Putnam now argues that the instruction was unfairly coercive.   But “[a] party cannot submit to a ruling or acquiesce to it, then complain about the ruling on appeal.” 13  Because defense counsel expressly agreed with the court's proposed charge and did not object after it was given, we will not review this asserted error.

 6. Finally, Putnam argues that the trial court erred by failing to grant a mistrial after his ex-wife injected evidence of his bad character.   The prosecutor asked her if she had tried to find out whether Putnam was having sexual intercourse with their daughter.   She replied that her daughter had said she was not having sex with Putnam, but that “he was asking her for sex․ Because he said he's had sex with three other people.”   Defense counsel objected that this testimony unfairly placed Putnam's character in issue.   The court instructed the jury to disregard the witness's comment about sex with other people because it was improper and nonresponsive.   Defense counsel then moved for a mistrial.

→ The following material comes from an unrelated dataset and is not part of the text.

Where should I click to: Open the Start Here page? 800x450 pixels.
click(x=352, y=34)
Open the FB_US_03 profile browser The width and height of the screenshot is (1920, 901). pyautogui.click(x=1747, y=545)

 When a defendant seeks a mistrial based on a prosecution witness's voluntary injection of improper and prejudicial matter into the trial, the trial court has the discretion to determine whether a mistrial is required or whether the prejudicial effect can be corrected “by withdrawing testimony from the consideration of the jury under proper instructions.” 14  Under the circumstances, we find no abuse of discretion in the court's decision to give curative instructions rather than declare a mistrial.15

Judgment affirmed.


1.   Putnam v. State, 231 Ga.App. 190, 498 S.E.2d 340 (1998) (physical precedent only) (hereinafter “Putnam I ”).

2.   Putnam v. State, 245 Ga.App. 95, 537 S.E.2d 384 (2000).

3.   See id.

4.   Britton v. State, 257 Ga.App. 441, 443(2), 571 S.E.2d 451 (2002).

5.   See id.

6.   See Putnam I, supra at 190(1), 498 S.E.2d 340.

7.   See DeLoach v. State, 272 Ga. 890, 891(1), 536 S.E.2d 153 (2000).

8.   See State of Ga. v. Jackson, 269 Ga. 308, 496 S.E.2d 912 (1998).

9.   OCGA § 24-3-16.

10.   Conley v. State, 257 Ga.App. 563, 564(2), 571 S.E.2d 554 (2002).

11.   Putnam I, supra at 194(3), 498 S.E.2d 340.

12.   See Woolums v. State, 247 Ga.App. 306, 307(1), 540 S.E.2d 655 (2000) (trial court did not abuse discretion in admitting child hearsay statement even though several factors weighed against admitting statement).

13.   (Citation and punctuation omitted.)  Ayers v. State, 251 Ga.App. 623, 626, n. 9, 555 S.E.2d 4 (2001).

14.   (Citation omitted.)  Peck v. State, 245 Ga.App. 599, 601(2), 538 S.E.2d 505 (2000).

15.   See Fulmer v. State, 205 Ga.App. 679, 680(3), 423 S.E.2d 300 (1992).

PHIPPS, Judge.

BLACKBURN, P.J., and ELLINGTON, J., concur.